Tellingly, Arab fears of Iranian interference with shipping through the Strait of Hormuz are re-emerging, exemplified by a Kuwaiti government plan, reported Thursday by the official Kuwait News Agency, to offer subsidized basic food supplies to the emirate’s large expatriate workforce in the event that Tehran closes the strategic shipping lane in retaliation for US or other Western military intervention in Syria. Fears are similarly running high of disruptions to shipping through the Suez Canada as an escalation of the current political violence in Egypt.

Neither scenario may currently seem especially likely, yet growing fear of disruptions to tanker and cargo traffic, however far-fetched, could be enough to push crude prices towards the stratosphere. Such an outcome would be of obvious benefit to Tehran, which currently needs an oil price over $140/barrel to balance the state budget, and to its allies in Baghdad.

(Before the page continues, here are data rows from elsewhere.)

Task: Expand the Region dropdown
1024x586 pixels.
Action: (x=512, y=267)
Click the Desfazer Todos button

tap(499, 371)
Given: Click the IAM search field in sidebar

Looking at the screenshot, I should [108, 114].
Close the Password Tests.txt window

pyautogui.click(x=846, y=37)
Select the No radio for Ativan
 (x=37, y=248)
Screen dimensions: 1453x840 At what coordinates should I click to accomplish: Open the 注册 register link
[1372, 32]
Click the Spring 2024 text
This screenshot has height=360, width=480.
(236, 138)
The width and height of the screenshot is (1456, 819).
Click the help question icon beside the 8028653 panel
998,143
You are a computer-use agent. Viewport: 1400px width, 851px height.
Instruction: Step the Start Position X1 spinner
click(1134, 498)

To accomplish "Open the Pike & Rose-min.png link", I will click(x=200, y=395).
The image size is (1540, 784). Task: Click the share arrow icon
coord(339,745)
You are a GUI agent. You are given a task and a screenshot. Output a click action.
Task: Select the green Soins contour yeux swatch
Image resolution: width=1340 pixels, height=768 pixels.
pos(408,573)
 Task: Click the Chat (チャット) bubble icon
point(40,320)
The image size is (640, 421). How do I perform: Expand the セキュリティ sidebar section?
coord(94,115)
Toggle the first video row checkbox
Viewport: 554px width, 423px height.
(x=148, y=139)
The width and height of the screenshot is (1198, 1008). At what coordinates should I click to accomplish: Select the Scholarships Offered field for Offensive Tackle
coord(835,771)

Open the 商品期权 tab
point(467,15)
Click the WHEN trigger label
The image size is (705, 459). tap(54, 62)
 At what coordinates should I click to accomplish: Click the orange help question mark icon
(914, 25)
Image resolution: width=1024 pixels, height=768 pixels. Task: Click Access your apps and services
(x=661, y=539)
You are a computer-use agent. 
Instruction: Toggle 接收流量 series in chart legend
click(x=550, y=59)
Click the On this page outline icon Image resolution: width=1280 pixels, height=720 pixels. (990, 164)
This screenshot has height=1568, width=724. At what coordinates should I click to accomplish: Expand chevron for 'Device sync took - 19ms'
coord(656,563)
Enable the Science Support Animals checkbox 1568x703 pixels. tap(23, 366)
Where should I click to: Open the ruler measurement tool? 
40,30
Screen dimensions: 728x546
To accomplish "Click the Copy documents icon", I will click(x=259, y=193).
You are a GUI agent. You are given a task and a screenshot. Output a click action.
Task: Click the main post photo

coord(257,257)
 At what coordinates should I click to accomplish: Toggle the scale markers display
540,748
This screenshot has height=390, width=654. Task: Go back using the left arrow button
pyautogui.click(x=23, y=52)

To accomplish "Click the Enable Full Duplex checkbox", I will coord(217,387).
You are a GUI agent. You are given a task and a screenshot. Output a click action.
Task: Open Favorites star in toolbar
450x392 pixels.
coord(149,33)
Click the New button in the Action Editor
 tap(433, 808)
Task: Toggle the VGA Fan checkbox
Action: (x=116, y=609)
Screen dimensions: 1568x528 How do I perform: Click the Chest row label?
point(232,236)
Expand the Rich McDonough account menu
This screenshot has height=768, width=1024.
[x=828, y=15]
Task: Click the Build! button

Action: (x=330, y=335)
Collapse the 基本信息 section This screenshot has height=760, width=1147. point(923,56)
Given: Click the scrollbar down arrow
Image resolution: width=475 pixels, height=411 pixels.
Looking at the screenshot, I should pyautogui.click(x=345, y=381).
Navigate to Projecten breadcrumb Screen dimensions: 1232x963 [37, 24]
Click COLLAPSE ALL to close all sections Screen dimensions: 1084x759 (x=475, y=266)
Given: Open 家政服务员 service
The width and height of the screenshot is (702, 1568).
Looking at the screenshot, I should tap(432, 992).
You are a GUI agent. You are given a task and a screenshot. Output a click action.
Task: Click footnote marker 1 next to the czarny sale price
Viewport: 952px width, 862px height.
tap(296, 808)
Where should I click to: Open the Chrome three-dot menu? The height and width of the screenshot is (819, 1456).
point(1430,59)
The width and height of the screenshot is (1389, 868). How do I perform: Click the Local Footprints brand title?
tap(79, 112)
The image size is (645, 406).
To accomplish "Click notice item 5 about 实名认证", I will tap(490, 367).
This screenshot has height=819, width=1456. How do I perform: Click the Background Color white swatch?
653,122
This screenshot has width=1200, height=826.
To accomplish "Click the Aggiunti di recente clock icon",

“Meanwhile, the Syrian government’s other main backer, Russia, is happy for elevated oil revenues to keep bailing out its leaky economy,” Dubai-based Manaar Energy Consulting notes in a recent newsletter to clients.

But here’s the rub: the economies of Asia-Pacific states such as China, which currently purchase most of the crude pumped for export by Persian Gulf producers, can’t tolerate sky-high crude prices for an extended period. India, the second most populous Asian state and a major fuel importer, is already caught in a currency crisis that has dangerously eroded its ability to pay for petroleum imports that must be purchased in dollars with severely devalued rupees.

“Emerging markets are the weakest link at the moment,” says BofA. “Also, emerging market foreign exchange depreciation is sending oil prices in local currencies soaring, suggesting any oil demand destruction on the back of this Middle East turmoil will happen now in emerging markets.”

That might imply imminent erosion of the current Middle East war premium on oil prices, as emerging market economic weakness comes to the fore as a market driver. It could also mean an unwelcome return to the extreme oil price volatility seen only a few years ago.